Patents must be unique. The rationale behind the patent application has been primarily to encourage inventors to show the public the process of making the invention.
The primary means of researching your invention is to research anything that might be similar to it for a start. It would be wise to investigate any patents issued to similar inventions to make sure you don't step on any toes.
If you attempt to patent an idea that has already been patented, even if it isn't 100% the same, you have a good chance of being rejected, causing a huge waste of time and money.
You must ensure the unique qualities and functions provided by your idea actually work and have never been used before under a patent.
Let's take a completely fictionalized example, involving Apple and Samsung:
Imagine, if you will, that Apple invented and patented a new and useful improvement to the famous iPhone's processing chip. The new feature improves the phone's processing power by 20% more than the previous chip.
In this first scenario, we'll say that Samsung has invented a new chip that uses the exact same features and has the exact same structure as the Apple chip.
When they try to get their chip patented, the patent is rejected because it is too similar to a chip that was already patented by someone else.
In this second scenario, Samsung has invented a processing chip that provides the same processing power as the Apple chip, but the design and features of the chip are unique.
This time, the patent gets approved because Samsung clearly made their own parts to create this chip, even if it has a similar function to the Apple chip.
Consider these scenarios when you research your startup idea.
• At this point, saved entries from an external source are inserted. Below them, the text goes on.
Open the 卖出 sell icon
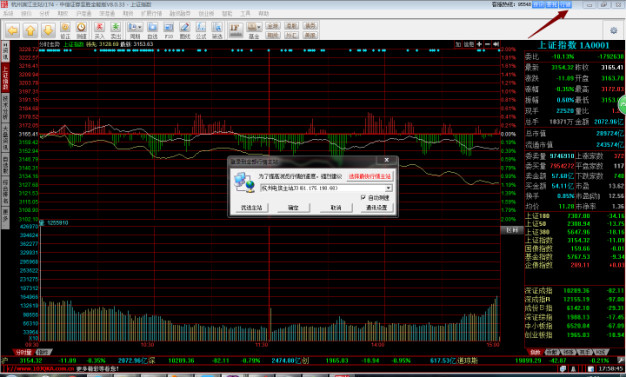 [115, 30]

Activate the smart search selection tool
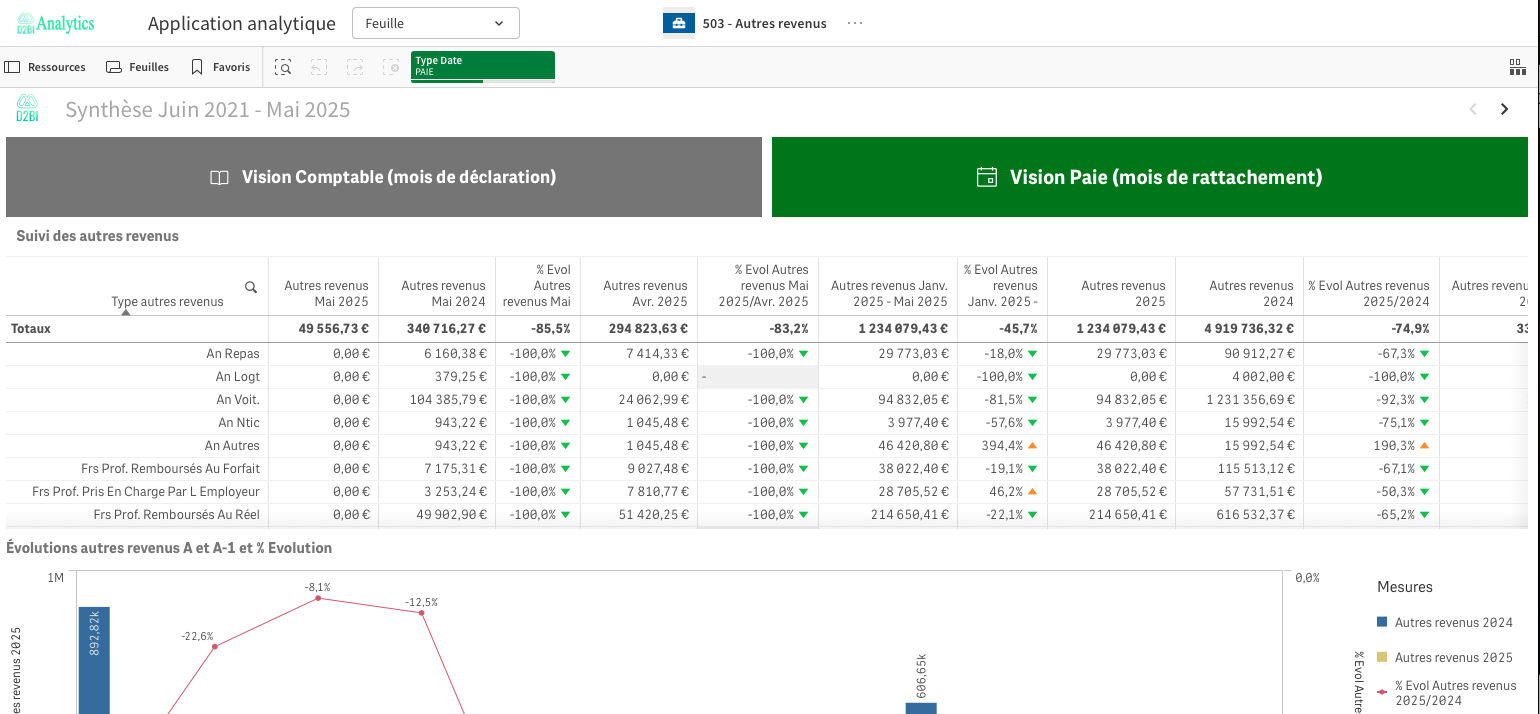[284, 67]
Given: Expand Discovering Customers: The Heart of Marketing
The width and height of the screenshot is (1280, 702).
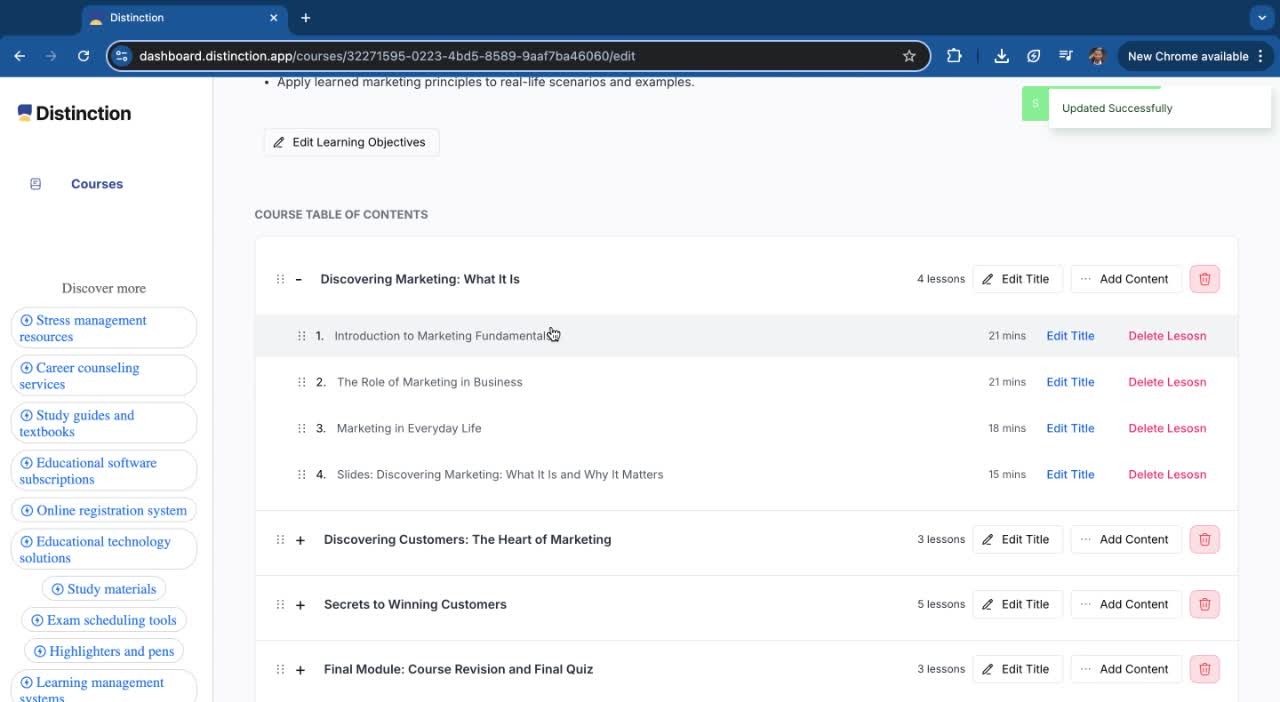Looking at the screenshot, I should [300, 540].
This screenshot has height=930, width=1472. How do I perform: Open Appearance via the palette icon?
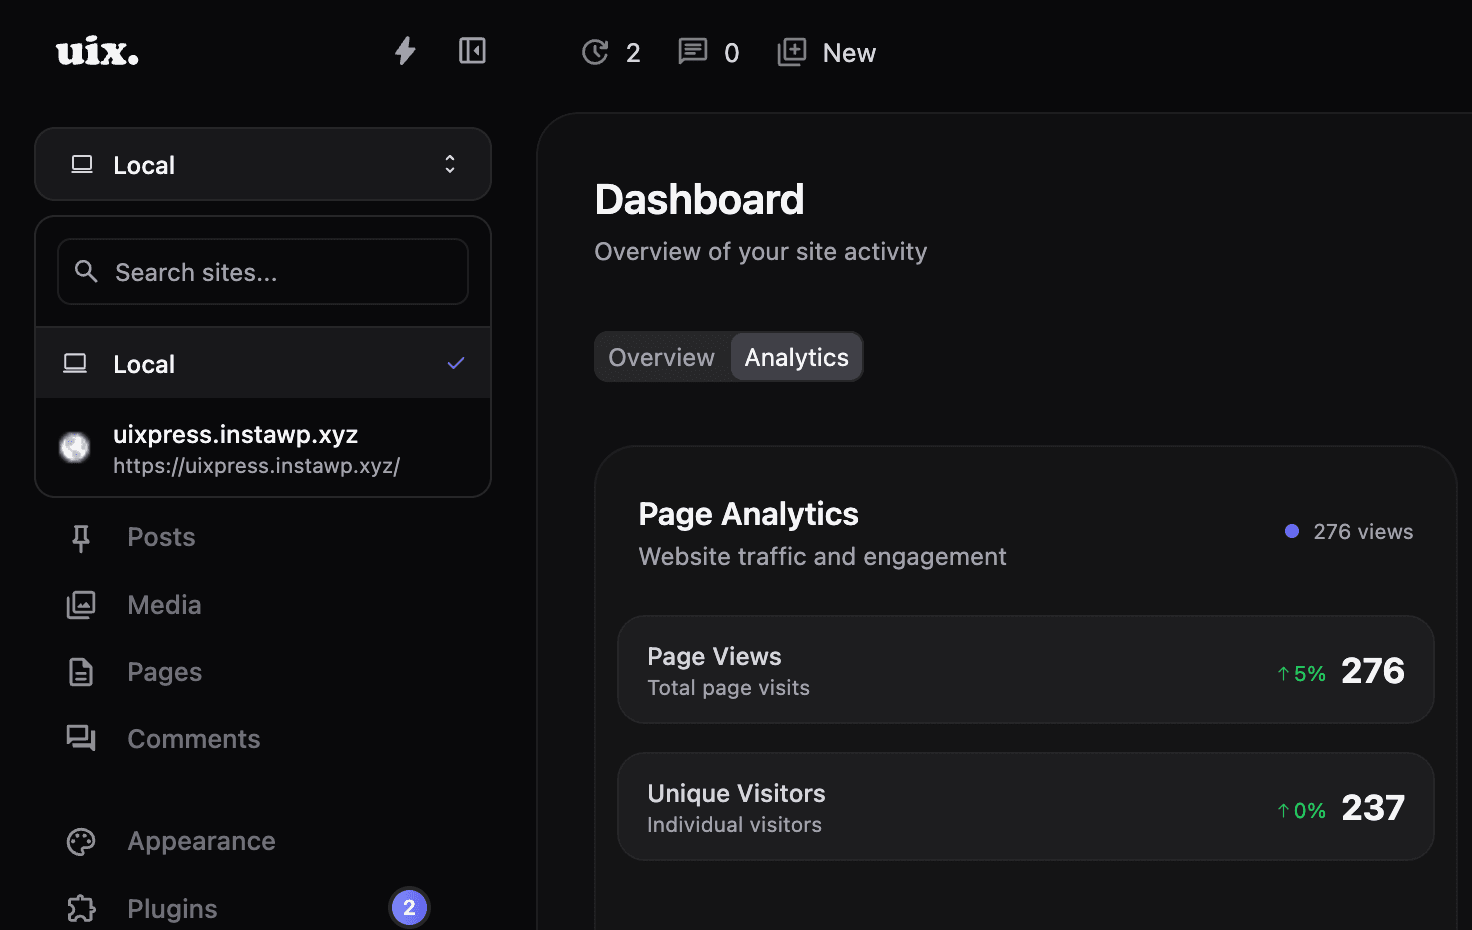[x=80, y=841]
If someone has the exact same idea as you, don't try to patent it.
However, if you have a different idea that provides similar benefits, you can still attempt to get it patented, as the idea and features are unique.
Another important reason to research your invention is to avoid any issues during the patent search process of your application.
When USPTO performs patent searches, they're essentially doing a thorough check of your invention against all other possible patented inventions.
A thorough patent search involves using keywords to find other inventions that may have a patent or any form of protection that might prohibit your invention from getting approved.
A utility or software patent protects any unique portion of that invention, both the concrete parts involved and any specific application that was covered under the patent.
Should you attempt to apply for a patent including any of these previously patented functions, your application will be rejected, forcing you to reassess and apply once again with a revised prototype that doesn't cross paths with any other patents.
We hope this guide provided all the knowledge required to learn how to get a patent on an idea.
Take what you've learned and get your utility patent application into the USPTO patent office as soon as you safely can. You've got this!